Core principles for risk management adoption within an organization.

A new report from Javelin Strategy & Research has concluded that small- and mid-sized businesses are a prime target for financial fraud. The "2011 Small Business Owners Identity Fraud Report: How SMBO Fraud Rates Impact FI Revenues and Retention" from the analyst company concluded that while fraud rates have declined significantly, the comparative SMBs are still at 17 percent higher risks compared to consumers. According to the company website, the questions asked for the most recent survey are "identical or very similar" to those asked in earlier surveys conducted in 2009 and 2008 as part of efforts to ensure that longitudinal trends can be observed.

 

As reported on InformationWeek, Phil Blank, senior research analyst, security risk and fraud at Javelin Research thinks there are several reasons why SMBs are at increased risk from financial fraud.
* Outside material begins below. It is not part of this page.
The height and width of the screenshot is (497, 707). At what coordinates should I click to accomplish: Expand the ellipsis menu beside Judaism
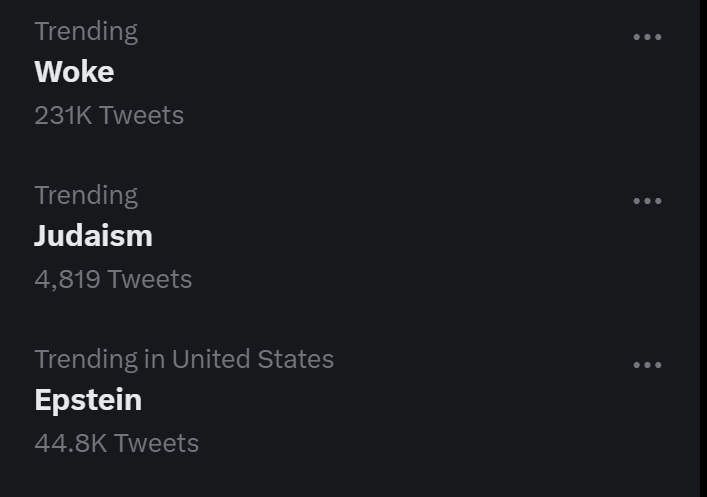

This ranges from the lack of formal processes and procedures in place where security practices and credit card operations are concerned, as well as the lack of dedicated IT staffers assigned to the task of fraud prevention and detection.

 

Below are a couple of interesting nuggets from the findings that may prompt SMBs to pay just a little more attention to the task of eliminating financial fraud:

 

  • One out of three customers never go back to the store where fraud occurred.
  • Legal fees, account fees and loss of business can stack up to a significant amount beyond the initial cost of fraud.


 

Interestingly, the report noted that "many of the tools and techniques used in the consumer market can be successfully used by financial institutions and issuers to help protect [small and midsize businesses]." My interpretation of this simple piece of advice is this: SMBs can greatly enhance their level of protection without having to resort to esoteric measures or expensive security software.

 

In my mind, traditional defenses such as installing a trusted and reliable anti-malware application, regular patching and updating of software and even periodic training of employees to inform them of the latest social engineering tricks are measures that can effectively help SMBs reduce their security risk profile.